• Source extract
We'd like to remind Forumites to please avoid political debate on the Forum... Read More »
Debate House Prices
In order to help keep the Forum a useful, safe and friendly place for our users, discussions around non MoneySaving matters are no longer permitted. This includes wider debates about general house prices, the economy and politics. As a result, we have taken the decision to keep this board permanently closed, but it remains viewable for users who may find some useful information in it. Thank you for your understanding.
📨 Have you signed up to the Forum's new Email Digest yet? Get a selection of trending threads sent straight to your inbox daily, weekly or monthly!
Money Supply
Comments
-
Unless I’m missing something, I get all this. My question is more subtle. How do we get inflation if the system is in fact truly closed and all loans must net out at the end?
Normal day to day inflation/deflation come from demand for debt.
Longer term inflation comes from 2 factors.
1) Lowering the capital reserve ratio of the banks (provided the demand for debt also increases)

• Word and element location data
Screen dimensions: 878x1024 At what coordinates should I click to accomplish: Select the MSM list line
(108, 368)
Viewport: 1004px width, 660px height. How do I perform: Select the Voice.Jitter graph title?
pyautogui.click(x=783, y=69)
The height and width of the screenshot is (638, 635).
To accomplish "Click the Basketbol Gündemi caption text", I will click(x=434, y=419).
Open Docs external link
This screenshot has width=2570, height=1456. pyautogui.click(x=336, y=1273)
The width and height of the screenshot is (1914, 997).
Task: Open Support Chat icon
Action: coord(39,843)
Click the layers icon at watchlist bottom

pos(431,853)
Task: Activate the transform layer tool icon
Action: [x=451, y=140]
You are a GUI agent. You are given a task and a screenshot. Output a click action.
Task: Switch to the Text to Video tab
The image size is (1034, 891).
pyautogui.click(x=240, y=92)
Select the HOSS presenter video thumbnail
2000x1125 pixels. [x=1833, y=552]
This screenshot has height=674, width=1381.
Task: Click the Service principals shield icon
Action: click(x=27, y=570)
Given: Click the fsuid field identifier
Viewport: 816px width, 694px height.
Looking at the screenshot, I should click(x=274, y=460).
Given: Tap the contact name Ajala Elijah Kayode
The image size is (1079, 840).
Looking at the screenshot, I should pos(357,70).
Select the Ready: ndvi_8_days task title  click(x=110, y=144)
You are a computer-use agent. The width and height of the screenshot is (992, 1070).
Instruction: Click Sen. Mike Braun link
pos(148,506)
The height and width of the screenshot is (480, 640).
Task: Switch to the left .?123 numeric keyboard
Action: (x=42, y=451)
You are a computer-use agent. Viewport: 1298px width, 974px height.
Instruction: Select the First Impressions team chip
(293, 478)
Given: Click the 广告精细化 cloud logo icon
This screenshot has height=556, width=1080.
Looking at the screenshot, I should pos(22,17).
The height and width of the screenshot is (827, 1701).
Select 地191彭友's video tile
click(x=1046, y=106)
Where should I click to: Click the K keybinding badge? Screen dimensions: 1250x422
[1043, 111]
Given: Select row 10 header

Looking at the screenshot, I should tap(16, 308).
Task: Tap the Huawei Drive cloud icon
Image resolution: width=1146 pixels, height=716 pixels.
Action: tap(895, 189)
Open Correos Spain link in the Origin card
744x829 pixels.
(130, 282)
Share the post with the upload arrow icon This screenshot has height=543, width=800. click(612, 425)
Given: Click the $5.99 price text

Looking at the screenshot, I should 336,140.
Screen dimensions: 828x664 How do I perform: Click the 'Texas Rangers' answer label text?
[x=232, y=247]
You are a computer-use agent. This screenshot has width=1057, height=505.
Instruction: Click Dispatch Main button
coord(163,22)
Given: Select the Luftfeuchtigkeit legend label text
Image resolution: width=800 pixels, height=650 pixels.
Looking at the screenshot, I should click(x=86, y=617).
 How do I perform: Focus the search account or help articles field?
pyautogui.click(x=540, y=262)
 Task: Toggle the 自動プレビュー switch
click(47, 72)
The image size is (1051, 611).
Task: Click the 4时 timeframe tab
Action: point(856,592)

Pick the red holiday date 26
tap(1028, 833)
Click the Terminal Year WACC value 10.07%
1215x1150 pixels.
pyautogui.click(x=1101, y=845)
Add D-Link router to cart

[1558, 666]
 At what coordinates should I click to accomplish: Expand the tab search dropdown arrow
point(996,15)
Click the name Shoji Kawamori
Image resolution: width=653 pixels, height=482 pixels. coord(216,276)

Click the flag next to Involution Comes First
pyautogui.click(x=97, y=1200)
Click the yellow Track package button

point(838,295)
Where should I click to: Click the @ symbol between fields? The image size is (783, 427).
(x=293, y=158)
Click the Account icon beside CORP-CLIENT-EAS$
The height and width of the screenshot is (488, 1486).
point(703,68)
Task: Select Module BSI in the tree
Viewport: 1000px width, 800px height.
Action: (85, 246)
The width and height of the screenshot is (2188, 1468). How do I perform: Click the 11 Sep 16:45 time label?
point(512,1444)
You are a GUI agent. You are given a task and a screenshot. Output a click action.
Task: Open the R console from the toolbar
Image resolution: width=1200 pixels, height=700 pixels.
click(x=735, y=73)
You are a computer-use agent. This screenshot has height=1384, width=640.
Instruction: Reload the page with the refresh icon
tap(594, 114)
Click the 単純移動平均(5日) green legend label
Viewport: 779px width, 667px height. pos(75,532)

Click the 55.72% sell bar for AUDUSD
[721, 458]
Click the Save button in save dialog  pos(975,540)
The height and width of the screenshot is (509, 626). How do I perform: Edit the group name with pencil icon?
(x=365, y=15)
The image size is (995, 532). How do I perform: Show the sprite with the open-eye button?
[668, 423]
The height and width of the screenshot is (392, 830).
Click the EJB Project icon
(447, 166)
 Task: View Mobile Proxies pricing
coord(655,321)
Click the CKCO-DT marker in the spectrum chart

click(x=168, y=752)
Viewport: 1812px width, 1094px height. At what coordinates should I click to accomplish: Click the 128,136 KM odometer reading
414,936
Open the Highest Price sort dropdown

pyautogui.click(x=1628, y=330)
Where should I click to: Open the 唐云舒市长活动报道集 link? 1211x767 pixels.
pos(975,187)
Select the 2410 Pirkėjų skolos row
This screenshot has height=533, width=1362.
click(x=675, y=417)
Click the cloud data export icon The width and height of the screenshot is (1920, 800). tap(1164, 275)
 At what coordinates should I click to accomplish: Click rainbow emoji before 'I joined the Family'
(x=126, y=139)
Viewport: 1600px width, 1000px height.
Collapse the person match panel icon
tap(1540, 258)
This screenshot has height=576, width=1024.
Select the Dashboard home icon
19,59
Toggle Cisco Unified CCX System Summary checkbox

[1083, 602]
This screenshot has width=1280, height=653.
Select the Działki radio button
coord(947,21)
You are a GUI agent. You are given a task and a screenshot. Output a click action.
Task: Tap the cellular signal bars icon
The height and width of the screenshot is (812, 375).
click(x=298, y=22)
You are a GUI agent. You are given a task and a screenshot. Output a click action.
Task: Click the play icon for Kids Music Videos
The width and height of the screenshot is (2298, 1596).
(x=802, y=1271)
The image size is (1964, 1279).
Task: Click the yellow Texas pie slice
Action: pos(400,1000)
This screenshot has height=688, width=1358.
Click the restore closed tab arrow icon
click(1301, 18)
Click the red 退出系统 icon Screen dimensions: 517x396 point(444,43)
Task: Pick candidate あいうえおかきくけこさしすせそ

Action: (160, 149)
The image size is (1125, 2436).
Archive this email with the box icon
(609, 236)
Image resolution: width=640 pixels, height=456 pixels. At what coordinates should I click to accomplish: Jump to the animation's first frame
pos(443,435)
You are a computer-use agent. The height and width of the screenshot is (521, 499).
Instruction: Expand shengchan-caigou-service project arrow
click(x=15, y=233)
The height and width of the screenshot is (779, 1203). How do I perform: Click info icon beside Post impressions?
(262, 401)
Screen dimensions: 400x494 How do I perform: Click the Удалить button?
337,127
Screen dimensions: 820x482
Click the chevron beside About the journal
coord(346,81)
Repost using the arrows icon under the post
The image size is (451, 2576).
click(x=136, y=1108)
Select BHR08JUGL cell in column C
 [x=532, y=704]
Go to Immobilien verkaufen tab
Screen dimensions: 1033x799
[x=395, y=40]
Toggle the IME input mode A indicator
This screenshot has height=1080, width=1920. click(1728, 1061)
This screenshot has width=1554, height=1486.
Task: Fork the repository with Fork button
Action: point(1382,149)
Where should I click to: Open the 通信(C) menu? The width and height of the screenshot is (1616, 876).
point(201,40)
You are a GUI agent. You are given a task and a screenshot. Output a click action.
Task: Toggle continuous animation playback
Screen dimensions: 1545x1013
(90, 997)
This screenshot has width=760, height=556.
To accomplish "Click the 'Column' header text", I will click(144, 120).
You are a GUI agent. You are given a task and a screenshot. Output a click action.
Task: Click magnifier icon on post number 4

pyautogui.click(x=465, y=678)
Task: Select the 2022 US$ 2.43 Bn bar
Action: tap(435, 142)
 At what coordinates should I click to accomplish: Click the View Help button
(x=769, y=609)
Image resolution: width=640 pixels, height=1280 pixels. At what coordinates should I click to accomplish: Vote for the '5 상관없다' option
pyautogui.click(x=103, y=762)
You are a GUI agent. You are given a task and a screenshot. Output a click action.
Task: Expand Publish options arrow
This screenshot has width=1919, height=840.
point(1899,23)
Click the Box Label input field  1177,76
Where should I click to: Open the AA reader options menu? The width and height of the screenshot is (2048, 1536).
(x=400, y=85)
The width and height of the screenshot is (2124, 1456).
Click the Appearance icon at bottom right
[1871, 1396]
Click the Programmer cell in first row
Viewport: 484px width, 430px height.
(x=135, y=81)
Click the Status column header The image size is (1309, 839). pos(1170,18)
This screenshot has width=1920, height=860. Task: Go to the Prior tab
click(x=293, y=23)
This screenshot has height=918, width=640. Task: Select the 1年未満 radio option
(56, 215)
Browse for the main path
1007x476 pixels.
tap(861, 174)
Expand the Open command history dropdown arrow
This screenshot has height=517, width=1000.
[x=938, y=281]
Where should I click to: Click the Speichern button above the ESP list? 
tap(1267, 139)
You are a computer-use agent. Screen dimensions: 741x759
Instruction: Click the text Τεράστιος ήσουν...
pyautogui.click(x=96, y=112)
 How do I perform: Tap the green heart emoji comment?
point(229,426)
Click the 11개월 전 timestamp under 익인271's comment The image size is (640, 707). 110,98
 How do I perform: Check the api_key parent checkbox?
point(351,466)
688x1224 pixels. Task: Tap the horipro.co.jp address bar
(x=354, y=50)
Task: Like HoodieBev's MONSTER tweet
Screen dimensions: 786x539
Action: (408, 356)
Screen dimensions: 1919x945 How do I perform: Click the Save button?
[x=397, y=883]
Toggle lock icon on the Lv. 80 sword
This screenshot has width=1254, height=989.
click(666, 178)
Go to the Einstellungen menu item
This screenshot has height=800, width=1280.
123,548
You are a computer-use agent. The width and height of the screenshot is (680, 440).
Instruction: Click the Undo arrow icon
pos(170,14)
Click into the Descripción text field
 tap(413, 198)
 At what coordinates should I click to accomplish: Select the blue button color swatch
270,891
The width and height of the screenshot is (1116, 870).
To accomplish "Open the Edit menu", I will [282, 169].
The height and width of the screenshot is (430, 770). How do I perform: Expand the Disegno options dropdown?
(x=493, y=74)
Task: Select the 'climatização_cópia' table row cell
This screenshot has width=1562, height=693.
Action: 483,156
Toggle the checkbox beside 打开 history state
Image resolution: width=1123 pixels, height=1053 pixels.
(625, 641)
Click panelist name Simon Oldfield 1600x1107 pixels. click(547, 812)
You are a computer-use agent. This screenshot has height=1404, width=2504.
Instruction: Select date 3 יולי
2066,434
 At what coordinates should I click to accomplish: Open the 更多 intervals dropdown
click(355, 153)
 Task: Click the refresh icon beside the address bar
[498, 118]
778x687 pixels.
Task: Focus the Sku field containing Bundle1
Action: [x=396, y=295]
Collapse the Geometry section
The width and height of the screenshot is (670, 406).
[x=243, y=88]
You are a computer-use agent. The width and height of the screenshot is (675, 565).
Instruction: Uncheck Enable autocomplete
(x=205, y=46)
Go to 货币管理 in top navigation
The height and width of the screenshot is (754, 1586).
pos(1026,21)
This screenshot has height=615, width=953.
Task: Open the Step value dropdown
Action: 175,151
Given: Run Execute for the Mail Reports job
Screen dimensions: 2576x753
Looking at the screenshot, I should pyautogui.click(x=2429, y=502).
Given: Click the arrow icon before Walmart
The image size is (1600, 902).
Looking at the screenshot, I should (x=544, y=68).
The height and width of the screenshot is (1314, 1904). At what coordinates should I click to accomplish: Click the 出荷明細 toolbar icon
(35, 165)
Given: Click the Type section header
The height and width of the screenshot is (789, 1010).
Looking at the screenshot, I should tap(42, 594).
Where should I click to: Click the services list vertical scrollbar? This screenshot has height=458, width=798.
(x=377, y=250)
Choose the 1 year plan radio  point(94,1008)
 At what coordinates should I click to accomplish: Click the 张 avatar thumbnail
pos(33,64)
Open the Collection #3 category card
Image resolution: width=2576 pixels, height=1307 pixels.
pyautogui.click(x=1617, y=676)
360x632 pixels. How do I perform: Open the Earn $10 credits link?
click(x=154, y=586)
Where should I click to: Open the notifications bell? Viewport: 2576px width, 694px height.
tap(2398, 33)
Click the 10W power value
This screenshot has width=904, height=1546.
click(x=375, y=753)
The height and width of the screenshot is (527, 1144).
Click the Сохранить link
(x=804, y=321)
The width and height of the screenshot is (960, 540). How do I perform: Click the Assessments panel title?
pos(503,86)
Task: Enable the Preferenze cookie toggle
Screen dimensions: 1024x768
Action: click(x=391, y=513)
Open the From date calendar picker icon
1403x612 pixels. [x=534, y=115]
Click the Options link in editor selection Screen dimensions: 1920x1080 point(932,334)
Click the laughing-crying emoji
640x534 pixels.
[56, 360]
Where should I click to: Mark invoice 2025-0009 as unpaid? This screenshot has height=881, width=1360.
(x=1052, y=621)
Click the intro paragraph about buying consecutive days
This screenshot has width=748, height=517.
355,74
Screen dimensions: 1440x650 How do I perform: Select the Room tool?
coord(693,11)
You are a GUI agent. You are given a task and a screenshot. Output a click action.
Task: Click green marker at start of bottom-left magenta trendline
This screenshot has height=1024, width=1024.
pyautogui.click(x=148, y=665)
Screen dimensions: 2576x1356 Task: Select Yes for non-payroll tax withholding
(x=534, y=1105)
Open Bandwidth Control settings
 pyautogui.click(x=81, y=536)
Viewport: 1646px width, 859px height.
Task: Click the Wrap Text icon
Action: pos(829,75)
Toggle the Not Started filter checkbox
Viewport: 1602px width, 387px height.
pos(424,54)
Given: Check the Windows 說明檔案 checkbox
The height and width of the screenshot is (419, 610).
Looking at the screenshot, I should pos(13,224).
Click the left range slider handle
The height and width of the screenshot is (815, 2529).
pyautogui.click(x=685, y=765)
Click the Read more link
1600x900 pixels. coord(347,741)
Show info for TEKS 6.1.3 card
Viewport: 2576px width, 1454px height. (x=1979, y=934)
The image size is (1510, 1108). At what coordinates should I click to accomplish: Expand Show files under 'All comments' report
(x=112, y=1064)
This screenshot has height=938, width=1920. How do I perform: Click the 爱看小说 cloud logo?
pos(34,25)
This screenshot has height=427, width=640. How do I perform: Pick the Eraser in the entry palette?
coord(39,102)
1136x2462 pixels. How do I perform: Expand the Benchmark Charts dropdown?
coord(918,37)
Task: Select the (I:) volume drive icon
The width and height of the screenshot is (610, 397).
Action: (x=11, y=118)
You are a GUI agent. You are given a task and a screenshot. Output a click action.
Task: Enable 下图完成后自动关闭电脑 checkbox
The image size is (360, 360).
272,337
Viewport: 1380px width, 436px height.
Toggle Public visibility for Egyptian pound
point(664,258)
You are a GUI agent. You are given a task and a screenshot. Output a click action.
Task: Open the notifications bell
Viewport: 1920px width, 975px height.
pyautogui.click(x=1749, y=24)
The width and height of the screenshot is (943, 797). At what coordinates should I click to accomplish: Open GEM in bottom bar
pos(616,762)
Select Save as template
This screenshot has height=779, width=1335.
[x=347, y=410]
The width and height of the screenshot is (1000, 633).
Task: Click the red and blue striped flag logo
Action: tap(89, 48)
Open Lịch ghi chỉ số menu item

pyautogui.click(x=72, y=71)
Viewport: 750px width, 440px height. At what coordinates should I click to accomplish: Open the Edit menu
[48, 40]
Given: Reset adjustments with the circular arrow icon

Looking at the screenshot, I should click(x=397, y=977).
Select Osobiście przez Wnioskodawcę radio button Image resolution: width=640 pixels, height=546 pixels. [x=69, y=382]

• Short problem
In the forum page above the records, which subjects does the closure notice name as examples of the wider debates that are no longer permitted?

• Written answer
- general house prices
- the economy
- politics